◆ What to produce:
Reproduce the rows from the start through the line containing "x-tick-label: -14 is", replacing "Identify" with "Determine" and changing nothing else. Leave the pictures out of the output.
++++++++
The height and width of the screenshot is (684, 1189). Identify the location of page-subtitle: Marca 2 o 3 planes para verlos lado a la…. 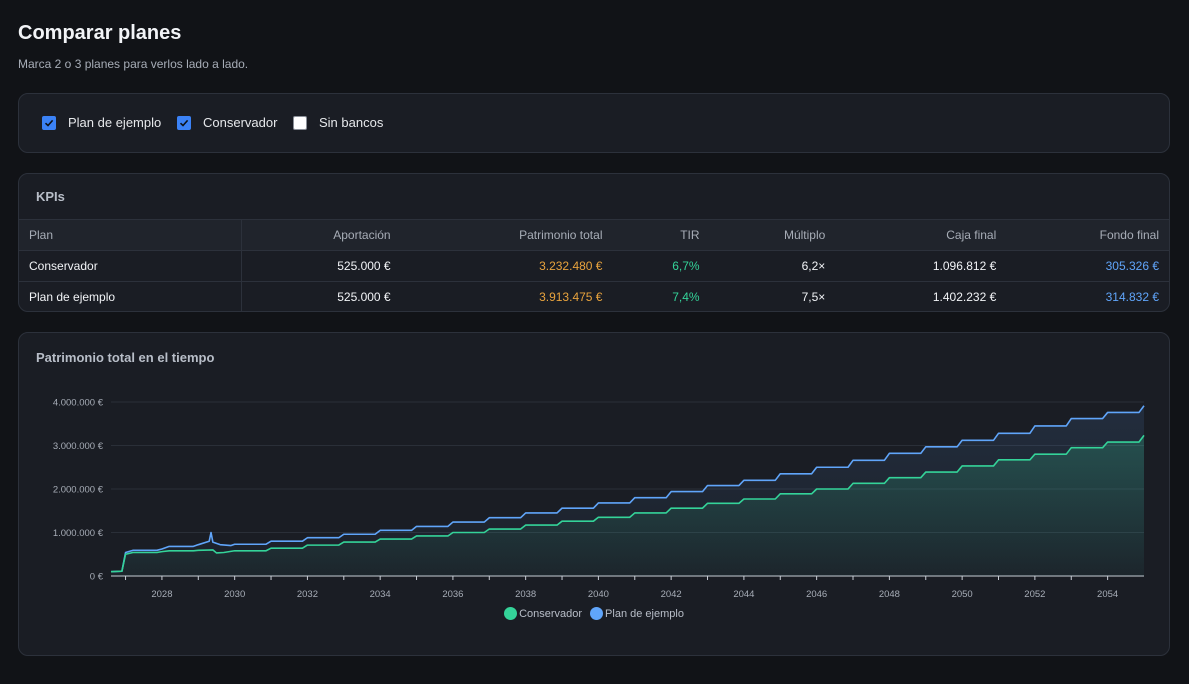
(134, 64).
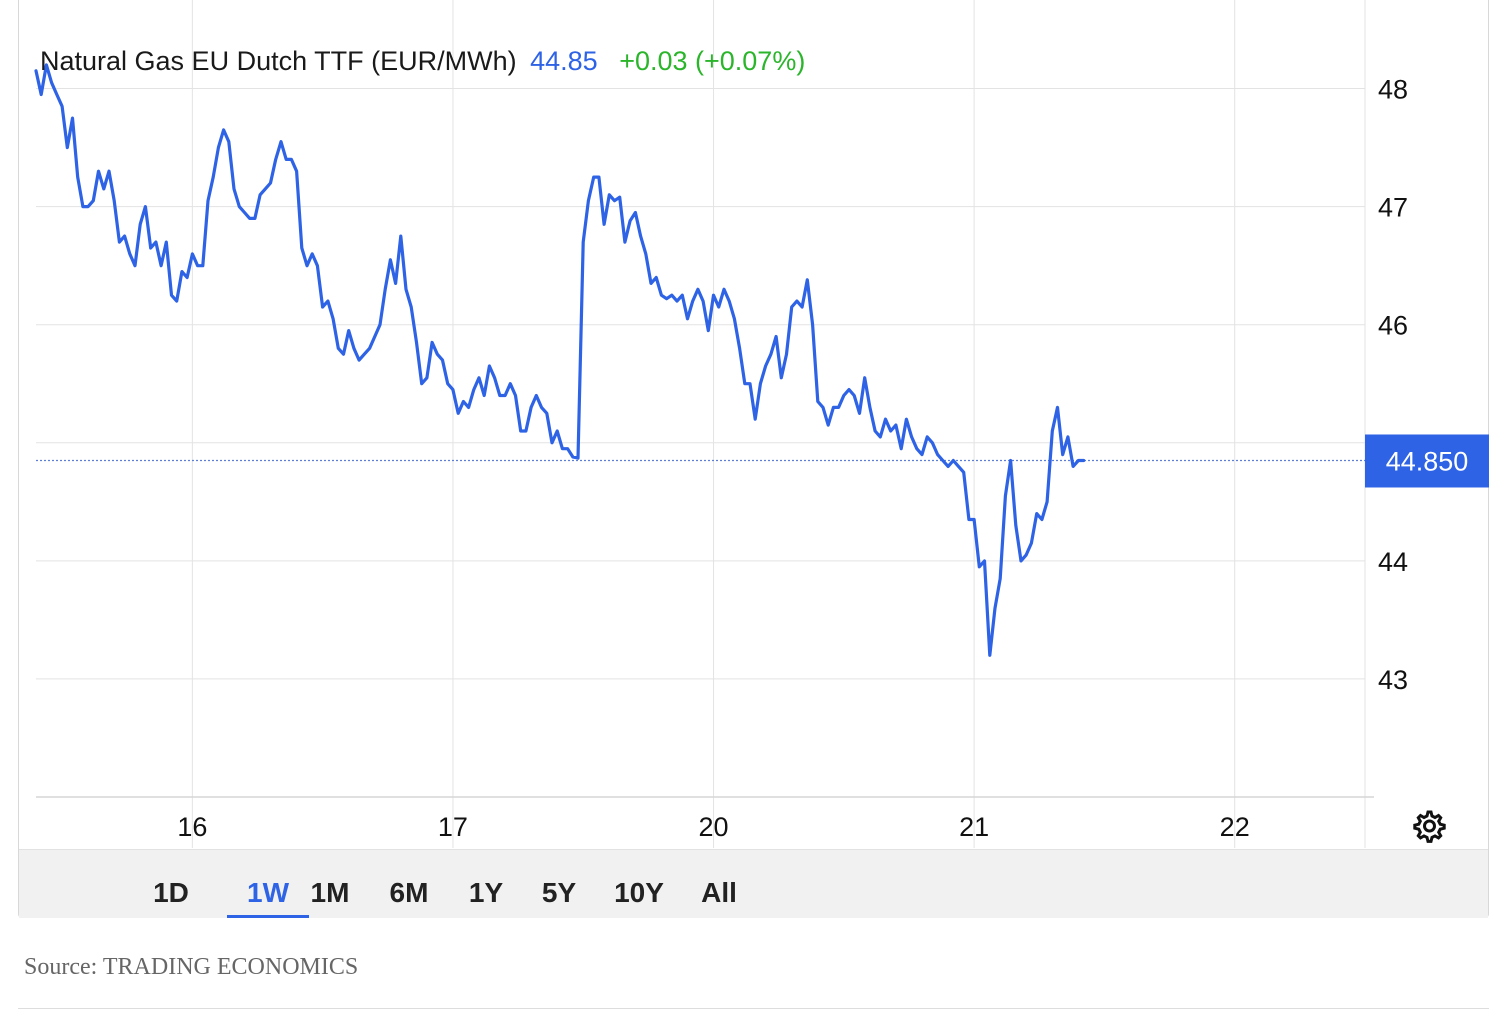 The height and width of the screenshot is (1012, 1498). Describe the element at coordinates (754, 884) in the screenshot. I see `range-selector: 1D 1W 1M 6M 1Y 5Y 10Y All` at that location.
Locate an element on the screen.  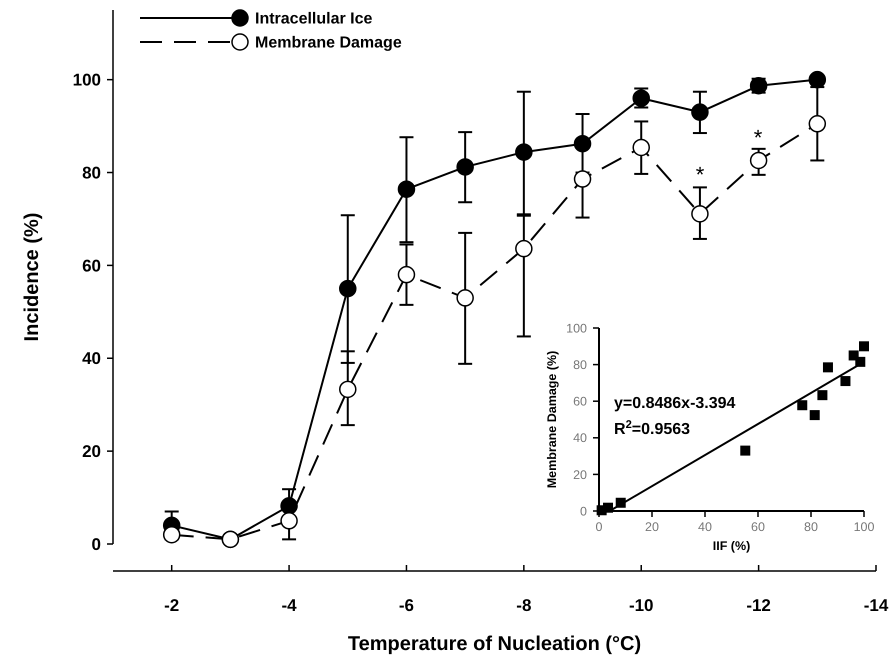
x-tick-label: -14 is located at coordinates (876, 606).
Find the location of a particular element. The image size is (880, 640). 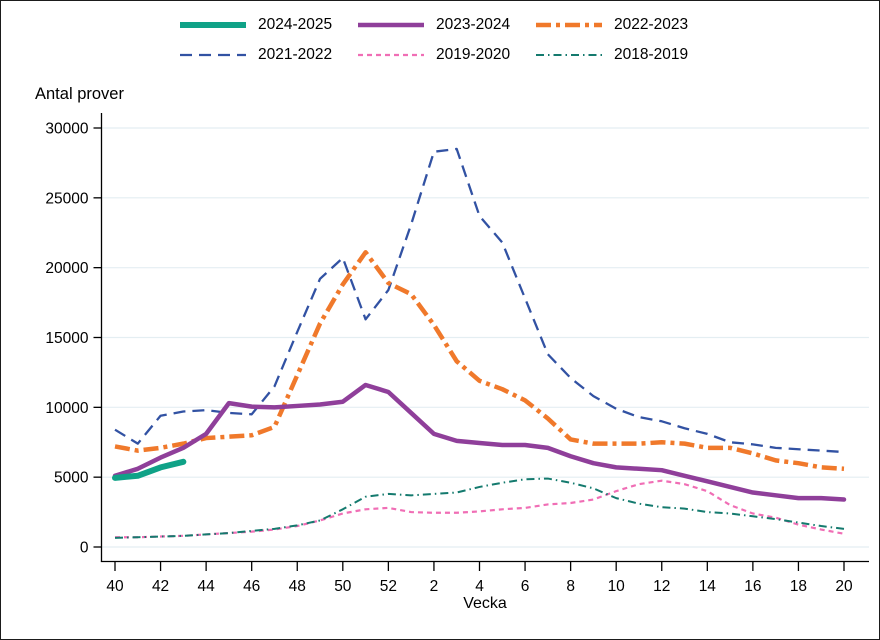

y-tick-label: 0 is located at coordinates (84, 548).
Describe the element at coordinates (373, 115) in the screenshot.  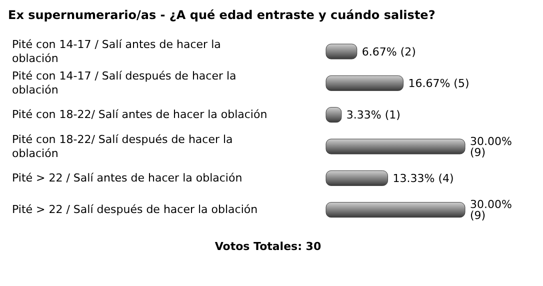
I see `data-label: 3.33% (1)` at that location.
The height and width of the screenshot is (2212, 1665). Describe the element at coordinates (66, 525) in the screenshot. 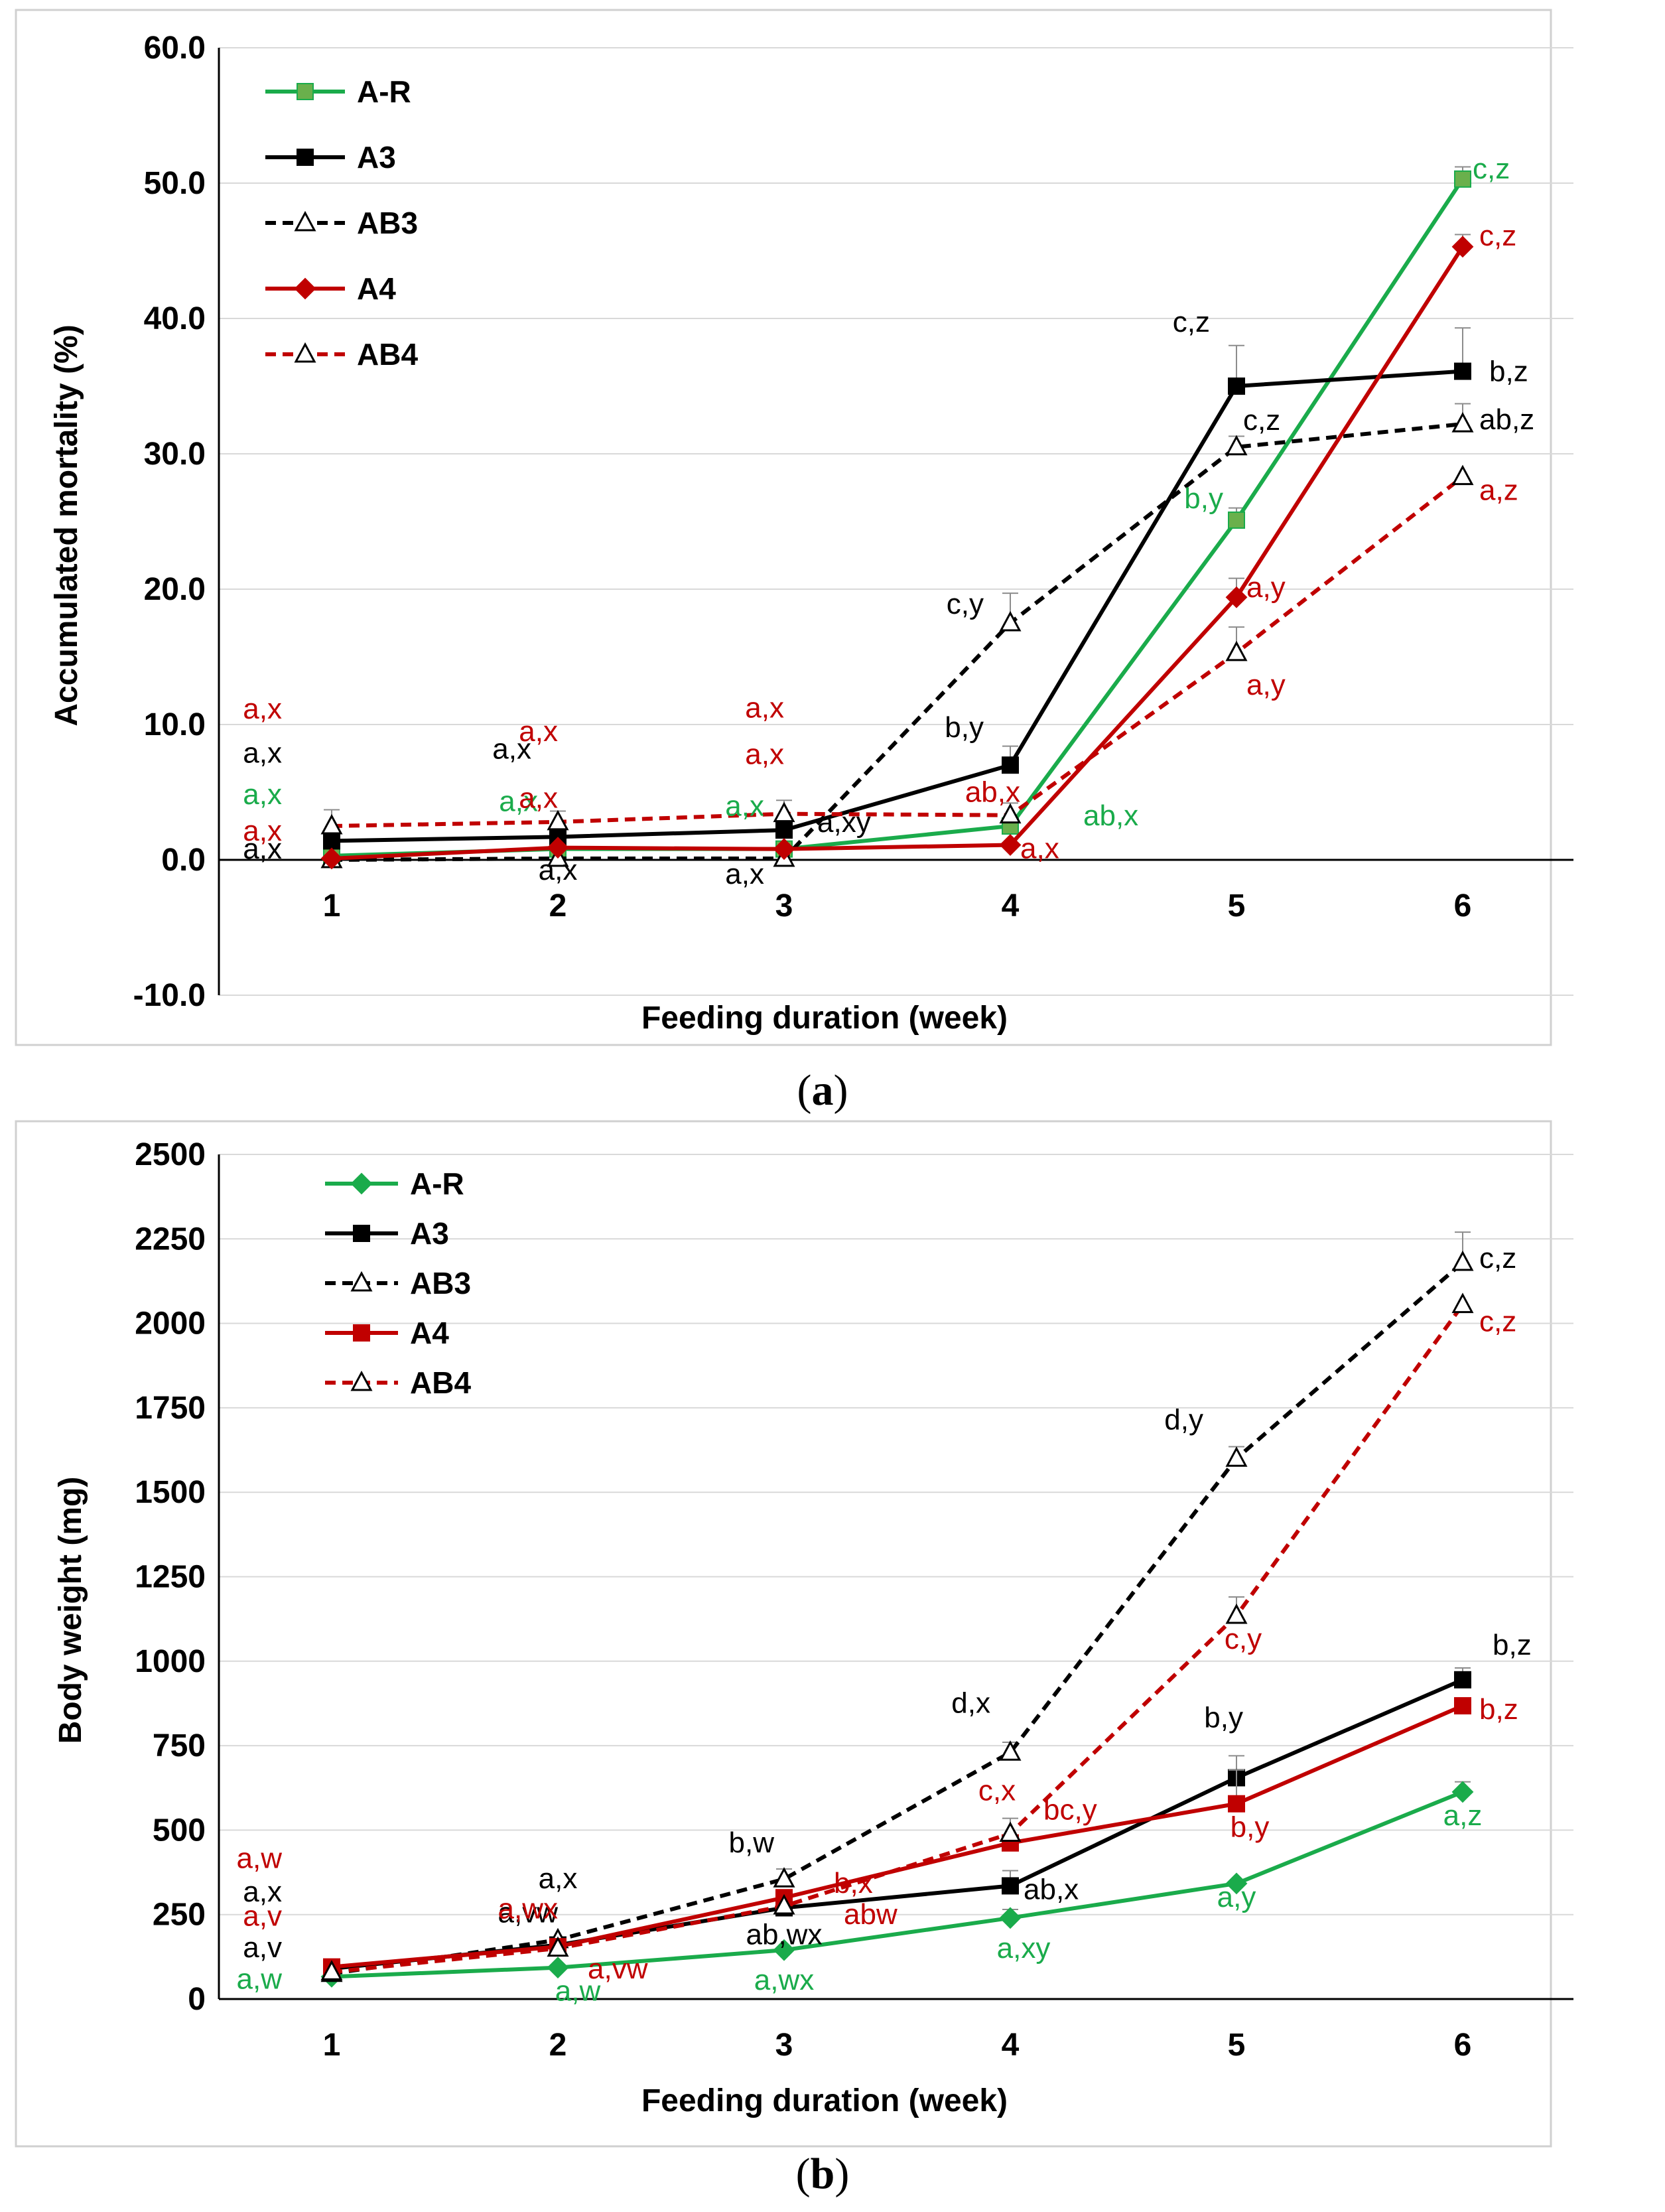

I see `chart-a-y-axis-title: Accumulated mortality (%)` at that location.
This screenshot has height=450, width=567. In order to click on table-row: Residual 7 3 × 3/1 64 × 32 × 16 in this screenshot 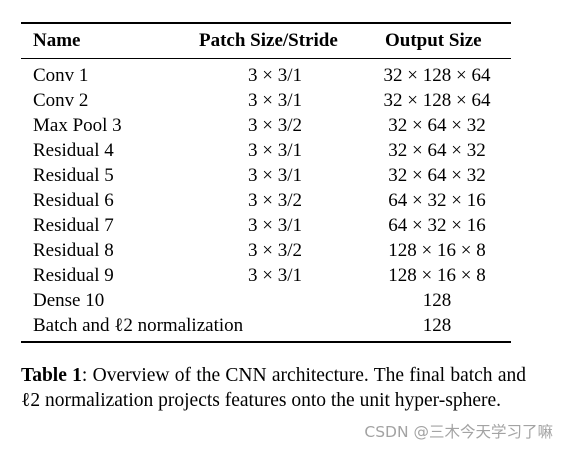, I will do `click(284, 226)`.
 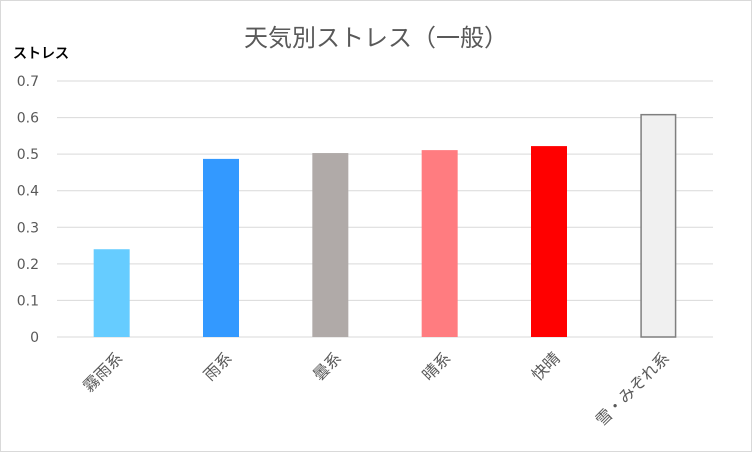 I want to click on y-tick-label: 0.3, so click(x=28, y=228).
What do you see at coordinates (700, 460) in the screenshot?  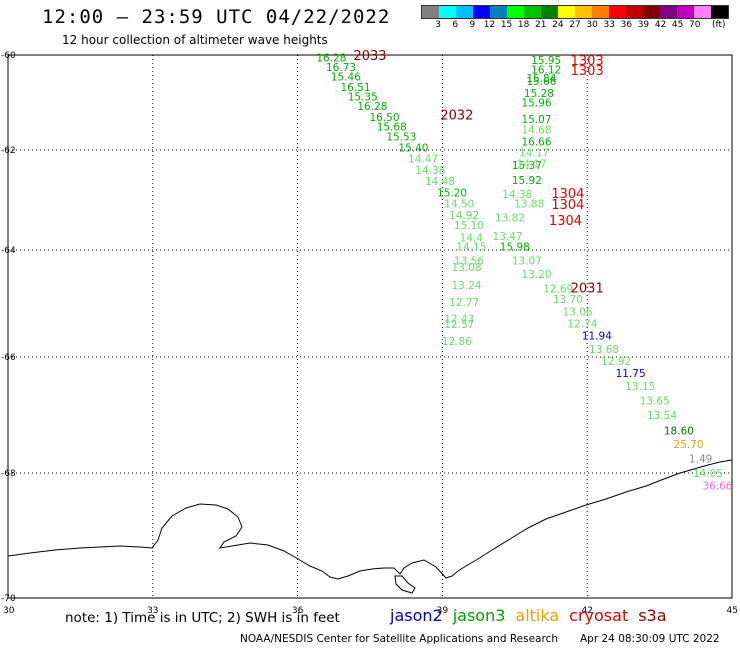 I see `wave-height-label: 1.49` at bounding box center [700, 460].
++++++++
◆ Answer space:
The height and width of the screenshot is (684, 1189). Determine the location of page-subtitle: Marca 2 o 3 planes para verlos lado a la…. 
(134, 64).
 The height and width of the screenshot is (1012, 1498). Describe the element at coordinates (754, 884) in the screenshot. I see `range-selector: 1D 1W 1M 6M 1Y 5Y 10Y All` at that location.
Locate an element on the screen.  
x-tick-label: -14 is located at coordinates (876, 606).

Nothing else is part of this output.